Mr. Devil

10.3K 763 45
                                    

My room
My kingdom
My rule

Tulisan itu ada di depan kamar Elise, ditulis dengan tinta putih pada cat kayu abu-abu. Dia sendiri yang membuatnya menggunakan pilox. Tanggapan orang lain di rumah tidak lebih dari satu, gadis gila. Well, reaksi pertama jauh lebih meledak sebenarnya.

Elise memiliki semua yang dia perlukan di dalam kamar. Mie instan, buku bertumpuk, komputer, jajanan sehat. Dia masih waras jadi masih memikirkan Kesehatan. Intinya semua benda di dalam kamar Elise adalah apa yang dia butuhkah termasuk penghalus lada, dia bahkan tidak ingat kenapa membelinya. Sekarang di dalam ruangan sempit penuh peralatan itu, dia merapatkan jidat di dinding berusaha mendinginkan wajah yang memanas karena ulah Ethan.

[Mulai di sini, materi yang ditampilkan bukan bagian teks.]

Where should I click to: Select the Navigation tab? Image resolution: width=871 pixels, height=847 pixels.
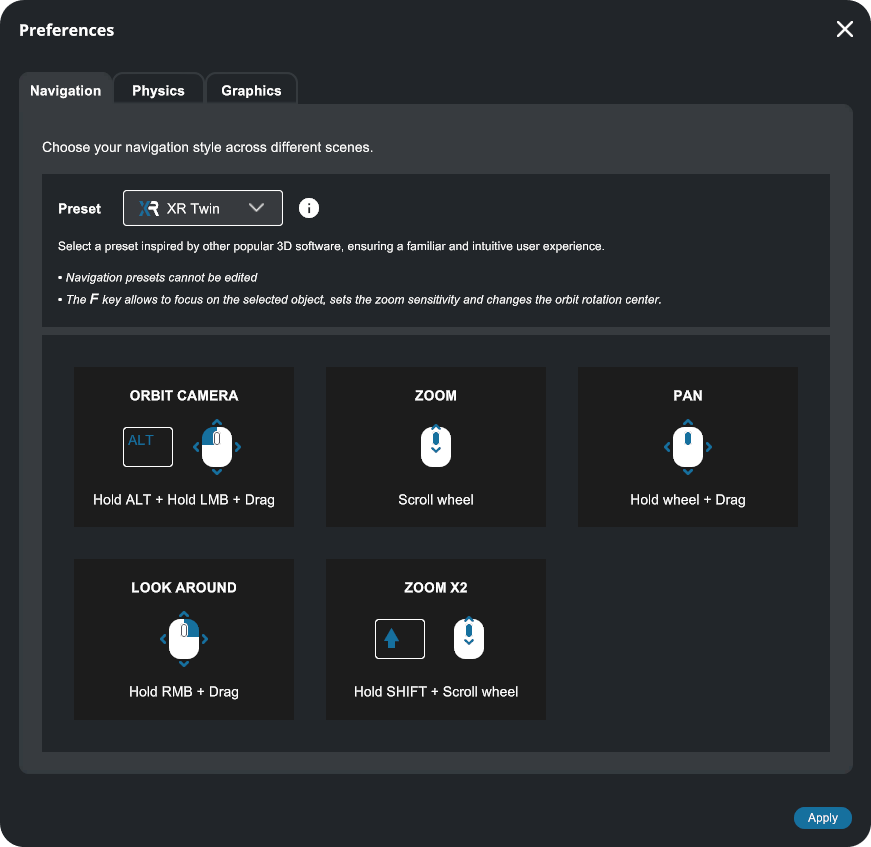click(x=65, y=90)
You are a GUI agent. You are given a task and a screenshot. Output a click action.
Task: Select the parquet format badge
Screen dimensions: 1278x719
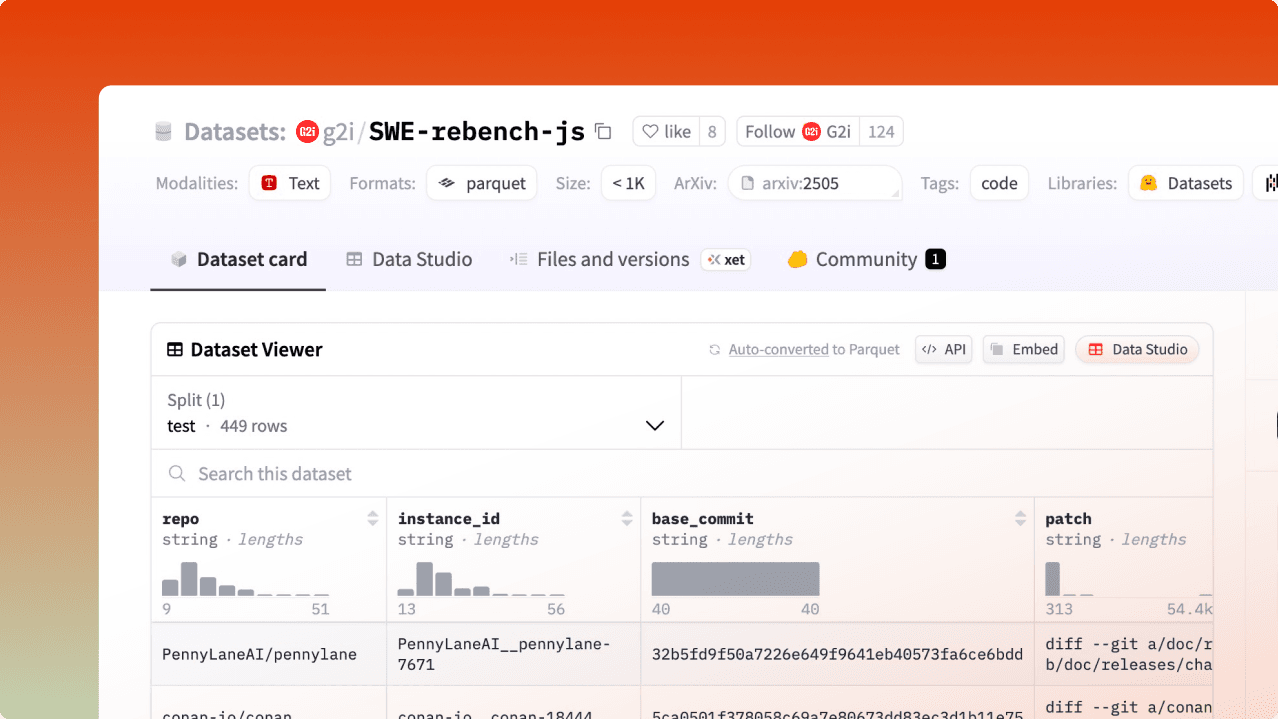[481, 183]
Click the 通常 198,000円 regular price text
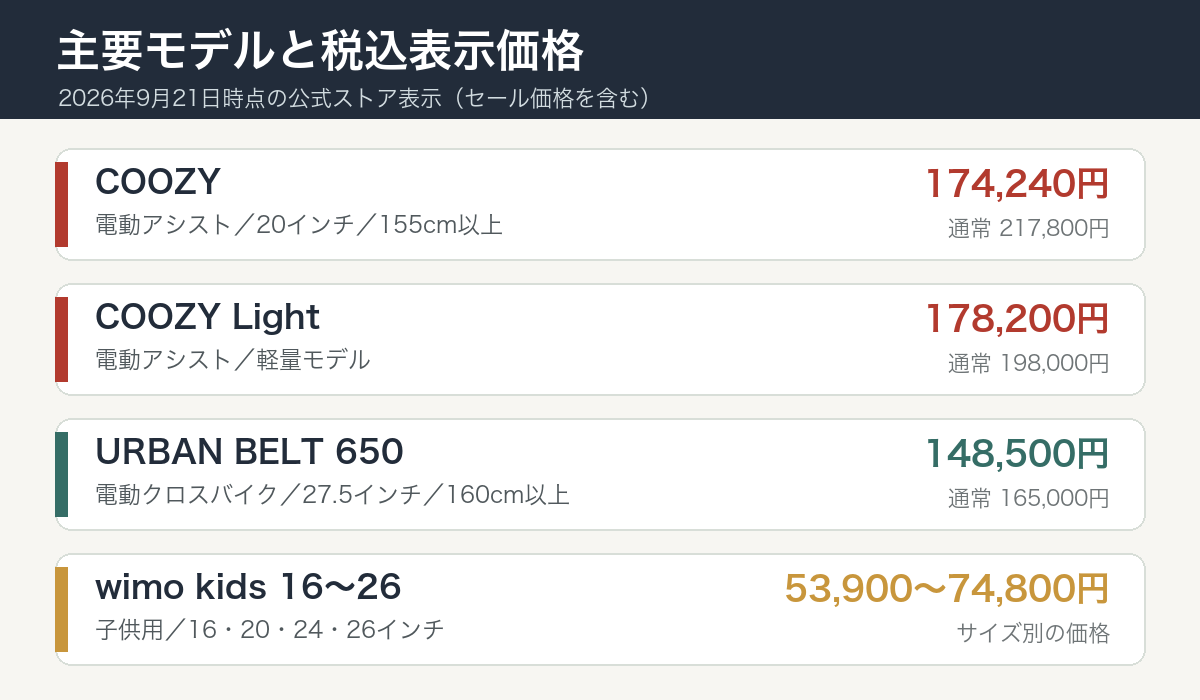The image size is (1200, 700). (1029, 364)
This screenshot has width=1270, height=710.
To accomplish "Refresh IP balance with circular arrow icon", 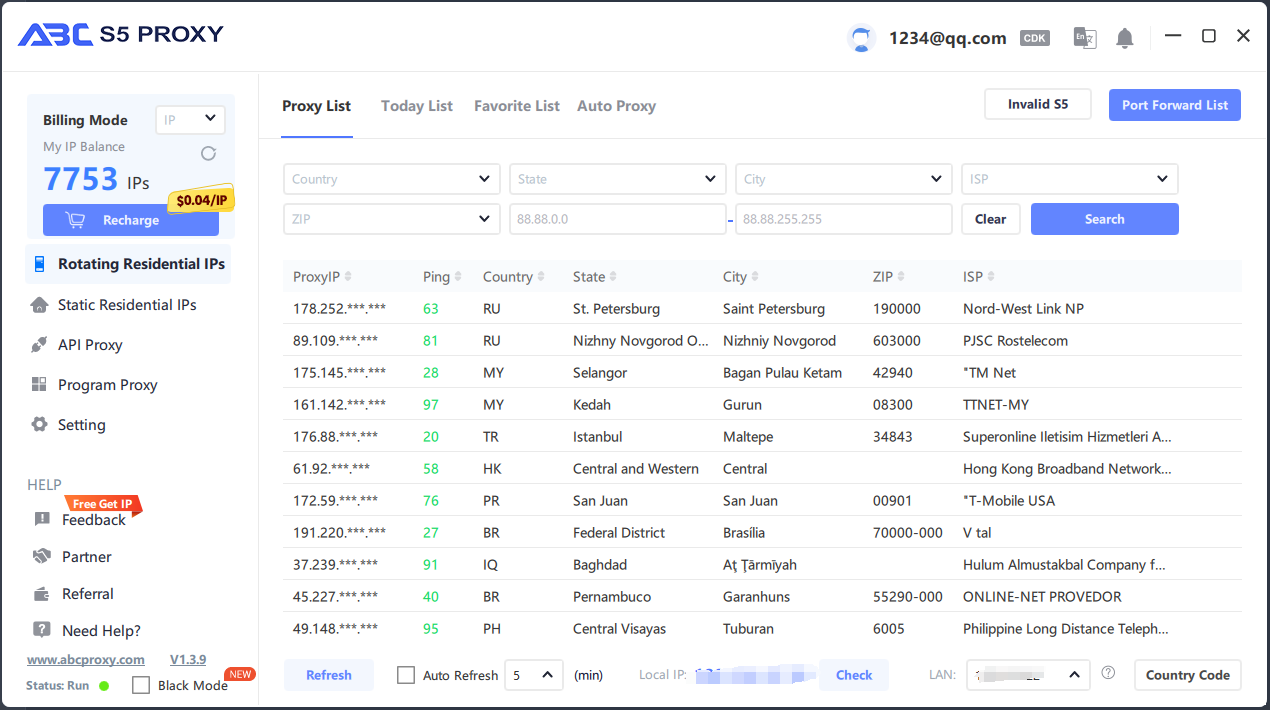I will click(x=208, y=153).
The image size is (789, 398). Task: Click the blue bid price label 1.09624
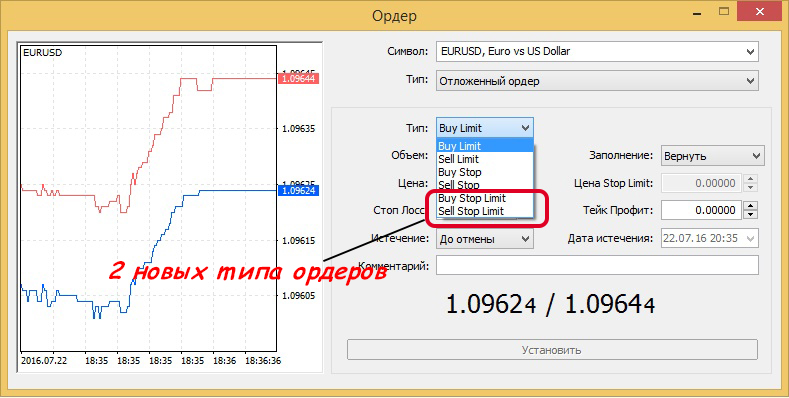click(x=299, y=191)
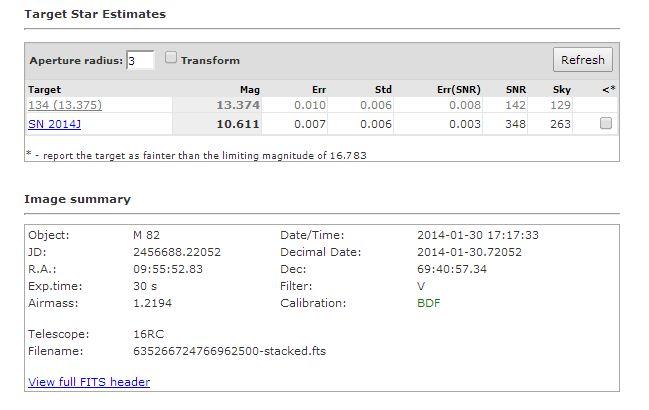Viewport: 649px width, 410px height.
Task: Click the SN 2014J magnitude value 10.611
Action: coord(240,123)
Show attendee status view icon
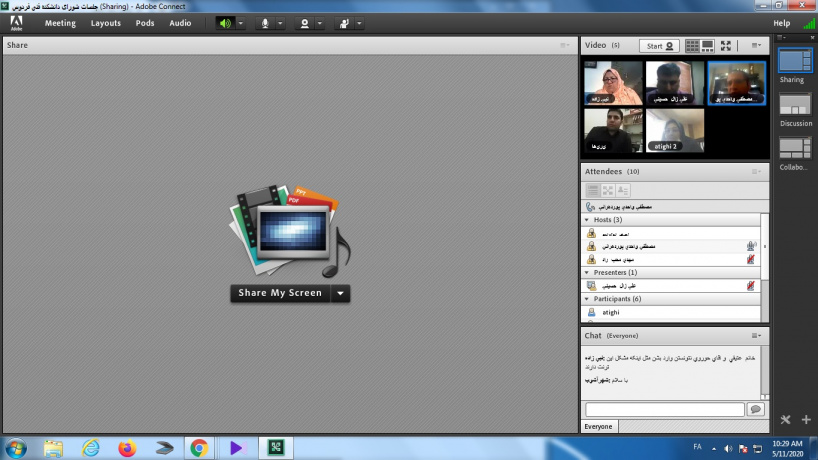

Satu hal yang tidak Elise sadari setelah melakukan Tindakan keras pada Ethan, Deo ada di balik panggunya menyaksikan drama kecil mereka.

“He deserves to get that!” ucap Elise. Dia berusaha tersenyum sedangkan dada mengembung oleh kedongkolan.

“Setan cerewet,” itu komentar Ethan sebelum Elise keluar.

Elise menekan kaki berlapis sandal jepit biru yang sudah sangat tua, pernah putus pula sekarang bagian depannya direkatkan dengan jahitan senar. Dia berbalik melepaskan kaca mata agar tidak bisa menangkap rumah Ethan. “Koreksi, aku bukan setan biasa, I’m  Evil Devil! So shut up you fffffff! Serah lu, Deo!”

Elise menarik napas, membuka jendela kamar yang besar membiarkan angin masuk.  Di lantai satu, keluarganya sedang berkumpul dan Elise sudah jelas menjadi selebriti, bahan pokok gosip mereka sekarang. Ibunya tidak akan memaksa Elise untuk turun lagi kecuali saat harus membersihkan rumah dan mencuci piring.

“Numb” lagu Linkin Park mengalun dari ponsel yang tergelak di bawah kolong tempat tidur. Elise menarik napas, lalu meraih sapu yang ada di pojok kamar kemudian menarik ponselnya. Semalam dia memang sibuk mengedit video dan gawainya itu sedikit merusak konsentrasi jadi harus disingkirkan sesaat. Ponsel Elise sudah sangat tua, layarnya sudah retak dan bagian belakang terkelupas, batterynya  juga bermasalah. Dicarger berjam-jam paling muat tiga puluh persen.

Nama Ester tertera di layar, segera Elise menjawab.

“Kak, El. Tolongin dong. Tadi aku kepagian datang ke rumah Meri sampai lupa nyiapin kado.”

“Truzzz?” balas Elise setengah menguap.

“Di lemari pakaian aku ada tuh baju kaos putih masih baru. Kak Ell ….”

“Gambarin wajah Meri?”

“Ide bagus tuh, Kak. Padahal Ester cuman pengen kutipan injil aja tadi. Ya udah, tolong buatin yah, yah. Nanti sore baru aku kasih ke Meri. Bye, bye Kakakku tercinta.”

Elise menghela napas, dasar adik tidak pengertian hobinya selalu saja dadakan. Melukis mungkin akan membuatnya melupakan masalah mengenai Abang Tetangga sialan di sebelah.

Elise mulai menyibukkan diri, menyalakan komputer, mencetak salah satu foto Meri dan menyiapkan palet lukisan. Elise bisa melukis setelah Latihan bertahun-tahun lamanya, dia tidak memiliki bakat alami kecuali suara falls saat menyanyi. Yah, Elise menyebutnya bakat, karena itu dia tidak perlu ikut paduan suara seperti anggota keluarga yang lain. Benar memang dalam keluarganya she’s the evil between the angel.

Elise naik ke atap, mulai bekerja. Sejam dihabiskan untuk membuat sketsa kemudian koreksi lalu baru dia mulai memoles warna pada lukisan. Dia selalu lupa waktu saat melukis.

“Woy! Tasmanian Devil!” Deo muncul tanpa diminta.

“Ngapain lagi? Minta maaf sama …  geez, i forget that already,” jawab Elise tanpa menoleh.